CHALLENGES:
(1) According to the article on the HHS mandate, against whom did EWTN file a lawsuit?
(2) Alter the article on the HHS mandate by writing out the stretch from "People of God" through "and Human Services." with "lawsuit" replaced by "legal challenge".
(3) Write the next portion of the article on the HHS mandate, picking up after its final sentence.

DOCUMENT EXTRACT:
Why the Pope's Army Will Not Kneel to the HHS Mandate

The Pope’s army prays. The Pope’s army fights. The Pope’s army endures. The Pope’s army does not kneel to the command to sin and abandon the Truth.

People of God have always refused to kneel and abandon truth. Catholics have gleaned seeds of wisdom from the words of St. Augustine: “An unjust law is no law at all.”

The faithful have taken their angst to social media, signed petitions and supported the bishops in their public denouncements of the Obama administration’s breach of religious liberty.

The president and CEO of our EWTN family and publisher of the Register, has stated, with resounding clarity, “We will not kneel.” In a bold, decisive move of faithfulness to the teachings of the Church and opposition to the clear assault against natural law and religious freedom, EWTN has filed a lawsuit against Secretary Kathleen Sebelius and the U.S. Department of Health and Human Services.

What is the average rank-and-file Catholic supposed to do? What all Catholics should be doing: kneeling to the Truth, praying fervently, and then taking up the battle in whatever way we can. With respect to prayer, the Rosary should be our first recourse in this fight. As Blessed Pope Pius IX said, “Give me an army saying the Rosary, and I will conquer the world.” Of course, the aim is the authentic conversion of souls, not the power of nations.

PROVIDED MATERIAL:
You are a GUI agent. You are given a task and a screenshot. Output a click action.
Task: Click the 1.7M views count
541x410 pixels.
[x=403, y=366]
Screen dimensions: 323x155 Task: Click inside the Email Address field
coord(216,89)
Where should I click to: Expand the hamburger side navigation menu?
---
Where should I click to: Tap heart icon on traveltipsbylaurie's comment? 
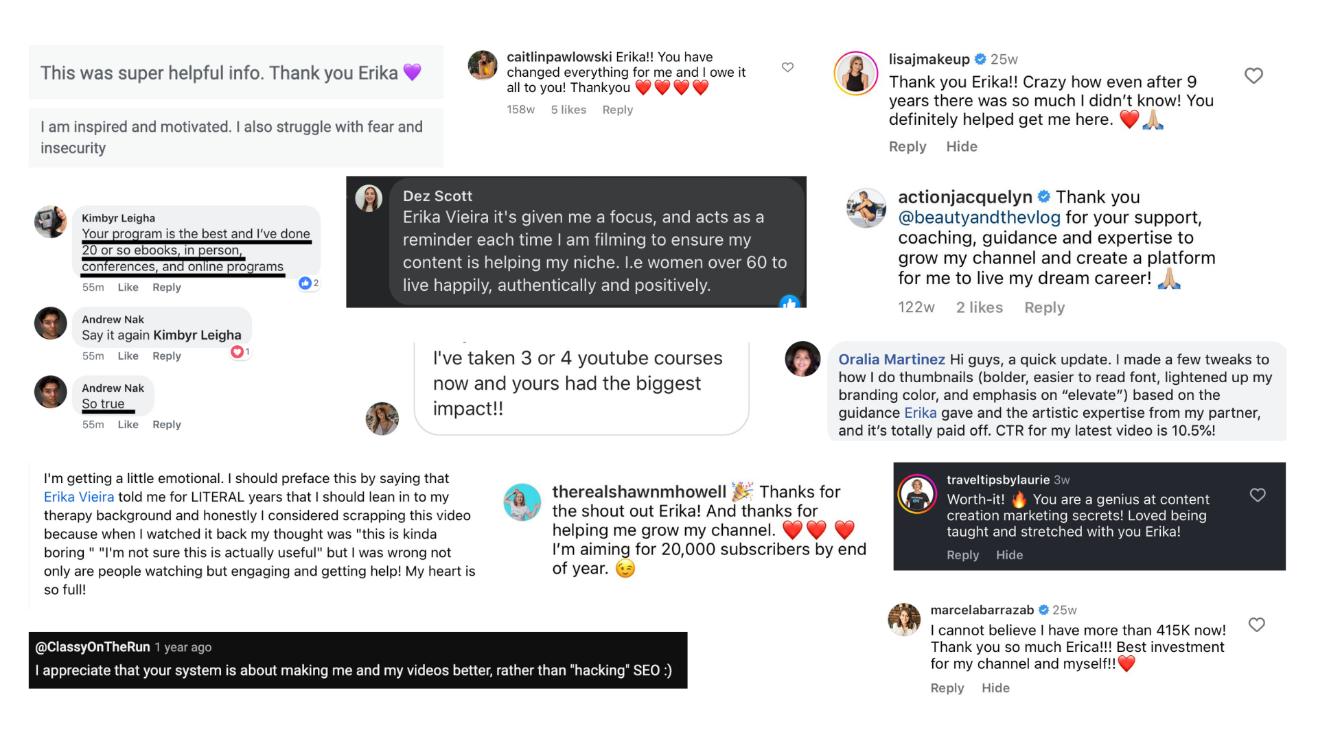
--
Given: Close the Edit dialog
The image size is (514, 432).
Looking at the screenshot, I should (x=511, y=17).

RESPONSES TO THE EXERCISE:
(1) Secretary Kathleen Sebelius and the U.S. Department of Health and Human Services.

(2)
People of God have always refused to kneel and abandon truth. Catholics have gleaned seeds of wisdom from the words of St. Augustine: “An unjust law is no law at all.”

The faithful have taken their angst to social media, signed petitions and supported the bishops in their public denouncements of the Obama administration’s breach of religious liberty.

The president and CEO of our EWTN family and publisher of the Register, has stated, with resounding clarity, “We will not kneel.” In a bold, decisive move of faithfulness to the teachings of the Church and opposition to the clear assault against natural law and religious freedom, EWTN has filed a legal challenge against Secretary Kathleen Sebelius and the U.S. Department of Health and Human Services.

(3)
Holy Mother Church has historically had great recourse to the power of prayer.

One such event is Lepanto. On Oct. 7, 1571, the Holy League of Europe had gathered under the vigilance of Don John of Austria to meet the Ottoman Empire at the Battle of Lepanto. In what has been called the most significant naval battle since the birth of Christ, a collision of more than 400 ships and 100,000 men ensued. If the Holy League lost, all of southern Europe was lost to the Ottoman Turks.

As the battle raged, Pope St. Pius V called the faithful together to pray the Rosary — a lesser-known devotion at the time. After the Ottomans were crushed in a stunning defeat, Pius V instituted the feast of Our Lady of Victory in honor of the grace the Marian prayers had gained for the military forces.

In fact, the rise of the Rosary within the Church can be charted according to military victories and their corresponding feast days. Almost two centuries later, an embattled and strife-ridden Europe was called upon by the papacy to defend itself from the Turks. On the feast of Our Lady of the Snows in 1716, Prince Eugene of Savoy won a decisive victory over the Turks.

Like Pope St.  Pius V, Pope Clement XI was convinced the victories were a manifestation of prayer, and he declared that the feast instituted after Lepanto would become the universally recognized feast of Our Lady of the Most Holy Rosary.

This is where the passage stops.